One can argue that this form is derived from  *bōjn 'neck' (in old sources the word is usually reserved for neck  ornaments). Forms like mojɨn-ča-k, attested in Tat., Bashk., Nogh.,  Kirgh., as well as Chag. mɨnčaɣ, KBalk., Kum. minčaq should be probably  explained that way; but the form *bōn-čok itself may rather reflect  earlier *mōŋi-č`V(k`V) 'round ornament', with secondary contaminations.  Turk. > Russ. munčakъ, see Аникин 395.


----------



## fdb

aruniyan said:


> How are you so sure that Tamil _Mani_ borrowed from Sanskrit?
> Mani(bead) is a commonly used south Indian word, the root should be *maN* "retain, reside, stay there" and *Mani*=_retain/reside + not there to give(due to its spherical shape)_



Of course you cannot be really sure about anything. But the fact that Vedic maṇi- has well established parallels all across Indo-European does suggest that it is an IE word, not a loan word.
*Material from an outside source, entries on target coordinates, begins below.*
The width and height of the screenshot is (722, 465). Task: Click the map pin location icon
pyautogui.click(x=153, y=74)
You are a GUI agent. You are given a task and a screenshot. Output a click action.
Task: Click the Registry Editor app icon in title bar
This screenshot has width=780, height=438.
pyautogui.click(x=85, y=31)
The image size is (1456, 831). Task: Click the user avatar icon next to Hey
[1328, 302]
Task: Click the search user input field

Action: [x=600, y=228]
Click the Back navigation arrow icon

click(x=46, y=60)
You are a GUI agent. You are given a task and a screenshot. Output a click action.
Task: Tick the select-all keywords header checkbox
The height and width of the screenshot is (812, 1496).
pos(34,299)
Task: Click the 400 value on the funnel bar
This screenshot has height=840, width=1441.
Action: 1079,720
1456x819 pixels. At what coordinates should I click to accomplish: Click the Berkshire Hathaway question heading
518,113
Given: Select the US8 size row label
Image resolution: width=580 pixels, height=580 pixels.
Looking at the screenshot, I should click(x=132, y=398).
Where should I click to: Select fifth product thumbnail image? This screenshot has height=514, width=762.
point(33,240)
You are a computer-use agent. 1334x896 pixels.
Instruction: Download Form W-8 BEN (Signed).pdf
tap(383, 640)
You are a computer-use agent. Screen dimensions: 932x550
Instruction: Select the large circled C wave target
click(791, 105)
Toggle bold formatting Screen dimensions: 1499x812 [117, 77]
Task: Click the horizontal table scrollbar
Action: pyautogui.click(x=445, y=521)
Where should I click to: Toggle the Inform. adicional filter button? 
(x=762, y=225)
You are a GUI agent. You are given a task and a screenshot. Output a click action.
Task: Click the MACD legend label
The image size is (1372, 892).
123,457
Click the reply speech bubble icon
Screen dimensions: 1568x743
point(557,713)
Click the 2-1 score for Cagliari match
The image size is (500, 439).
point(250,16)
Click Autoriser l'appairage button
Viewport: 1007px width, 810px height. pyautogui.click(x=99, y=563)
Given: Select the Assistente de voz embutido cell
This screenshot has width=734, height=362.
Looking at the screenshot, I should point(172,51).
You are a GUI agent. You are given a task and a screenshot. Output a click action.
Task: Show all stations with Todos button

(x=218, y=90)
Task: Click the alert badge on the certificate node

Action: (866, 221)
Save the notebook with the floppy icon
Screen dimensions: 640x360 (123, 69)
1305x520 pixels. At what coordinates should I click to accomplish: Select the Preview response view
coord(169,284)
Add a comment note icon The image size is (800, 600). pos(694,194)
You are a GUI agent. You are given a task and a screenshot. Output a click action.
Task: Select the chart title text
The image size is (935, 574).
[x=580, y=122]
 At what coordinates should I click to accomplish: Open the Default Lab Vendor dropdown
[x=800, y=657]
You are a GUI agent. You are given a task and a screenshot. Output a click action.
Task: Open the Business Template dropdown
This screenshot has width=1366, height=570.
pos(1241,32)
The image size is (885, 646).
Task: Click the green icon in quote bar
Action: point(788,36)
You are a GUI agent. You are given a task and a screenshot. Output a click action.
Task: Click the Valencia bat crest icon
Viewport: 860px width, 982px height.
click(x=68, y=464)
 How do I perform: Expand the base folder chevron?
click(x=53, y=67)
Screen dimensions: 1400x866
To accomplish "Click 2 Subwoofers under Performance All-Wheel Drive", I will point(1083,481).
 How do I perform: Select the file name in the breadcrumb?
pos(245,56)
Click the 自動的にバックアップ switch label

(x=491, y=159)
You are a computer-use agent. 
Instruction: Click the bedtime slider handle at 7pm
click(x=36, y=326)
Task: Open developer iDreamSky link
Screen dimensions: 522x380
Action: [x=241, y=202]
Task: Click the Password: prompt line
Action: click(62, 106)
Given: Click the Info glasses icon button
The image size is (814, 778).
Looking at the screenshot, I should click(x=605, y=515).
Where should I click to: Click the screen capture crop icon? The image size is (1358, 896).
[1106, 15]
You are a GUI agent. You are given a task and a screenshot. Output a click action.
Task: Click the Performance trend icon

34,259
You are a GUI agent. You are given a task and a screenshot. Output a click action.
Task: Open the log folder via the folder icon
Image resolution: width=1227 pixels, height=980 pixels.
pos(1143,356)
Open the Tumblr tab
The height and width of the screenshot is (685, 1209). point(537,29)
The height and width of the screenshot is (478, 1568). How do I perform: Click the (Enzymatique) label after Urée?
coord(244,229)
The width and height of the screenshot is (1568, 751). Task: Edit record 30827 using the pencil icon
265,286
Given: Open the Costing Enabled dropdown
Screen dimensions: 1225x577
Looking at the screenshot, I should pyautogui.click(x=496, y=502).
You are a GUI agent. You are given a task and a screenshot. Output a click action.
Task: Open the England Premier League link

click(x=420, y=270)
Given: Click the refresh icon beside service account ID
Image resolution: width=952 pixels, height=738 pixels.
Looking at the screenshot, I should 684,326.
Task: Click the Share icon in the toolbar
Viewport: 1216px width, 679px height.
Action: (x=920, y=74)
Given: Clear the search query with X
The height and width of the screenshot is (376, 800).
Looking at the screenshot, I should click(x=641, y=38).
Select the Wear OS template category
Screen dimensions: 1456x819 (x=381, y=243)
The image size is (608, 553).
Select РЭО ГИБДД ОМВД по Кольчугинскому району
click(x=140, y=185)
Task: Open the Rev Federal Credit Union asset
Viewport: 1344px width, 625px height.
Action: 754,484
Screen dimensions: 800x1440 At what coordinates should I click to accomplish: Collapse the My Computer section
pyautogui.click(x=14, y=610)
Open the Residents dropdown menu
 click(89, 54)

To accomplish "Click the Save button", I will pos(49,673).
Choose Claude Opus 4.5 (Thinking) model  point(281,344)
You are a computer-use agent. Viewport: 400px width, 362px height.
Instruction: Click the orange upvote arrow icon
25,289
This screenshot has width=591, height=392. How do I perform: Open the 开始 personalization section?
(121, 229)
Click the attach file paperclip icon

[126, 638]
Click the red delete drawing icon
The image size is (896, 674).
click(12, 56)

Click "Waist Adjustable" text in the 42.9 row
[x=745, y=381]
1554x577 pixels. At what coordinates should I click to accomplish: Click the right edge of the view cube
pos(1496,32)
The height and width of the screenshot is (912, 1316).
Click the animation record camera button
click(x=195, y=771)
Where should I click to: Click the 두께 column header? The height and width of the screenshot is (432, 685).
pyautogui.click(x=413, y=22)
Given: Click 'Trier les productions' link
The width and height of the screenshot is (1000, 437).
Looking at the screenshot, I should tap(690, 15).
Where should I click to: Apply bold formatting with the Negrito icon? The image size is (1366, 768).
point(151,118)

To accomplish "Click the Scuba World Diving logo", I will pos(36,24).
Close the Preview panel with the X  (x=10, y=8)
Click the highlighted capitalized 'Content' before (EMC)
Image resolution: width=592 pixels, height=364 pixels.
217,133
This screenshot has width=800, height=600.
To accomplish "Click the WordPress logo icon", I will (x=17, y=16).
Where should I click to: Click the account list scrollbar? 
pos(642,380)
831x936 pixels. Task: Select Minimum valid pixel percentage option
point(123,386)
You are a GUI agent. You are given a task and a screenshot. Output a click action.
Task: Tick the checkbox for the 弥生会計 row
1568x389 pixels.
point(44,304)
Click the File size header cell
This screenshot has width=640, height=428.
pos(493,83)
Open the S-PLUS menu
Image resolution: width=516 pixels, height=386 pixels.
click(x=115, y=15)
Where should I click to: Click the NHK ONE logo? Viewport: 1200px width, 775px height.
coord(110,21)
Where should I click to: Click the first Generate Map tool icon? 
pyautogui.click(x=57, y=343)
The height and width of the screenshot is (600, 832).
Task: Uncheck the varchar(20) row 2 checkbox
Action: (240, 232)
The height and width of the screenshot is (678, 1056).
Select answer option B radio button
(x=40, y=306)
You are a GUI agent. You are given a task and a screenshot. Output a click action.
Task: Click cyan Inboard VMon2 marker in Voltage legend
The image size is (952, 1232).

I do not understand why being spherical should make something ungiveable. It is true that a verb “man2” with the meaning “wait, remain” has been posited to explain a small number of passages in the Rg Veda, though not everyone accepts this interpretation (see Mayrhofer II, pp. 306-7). If correct, this would be a cognate of Latin manēre etc.


----------



## berndf

*We're getting a bit far away from the original question, aren't we?*


----------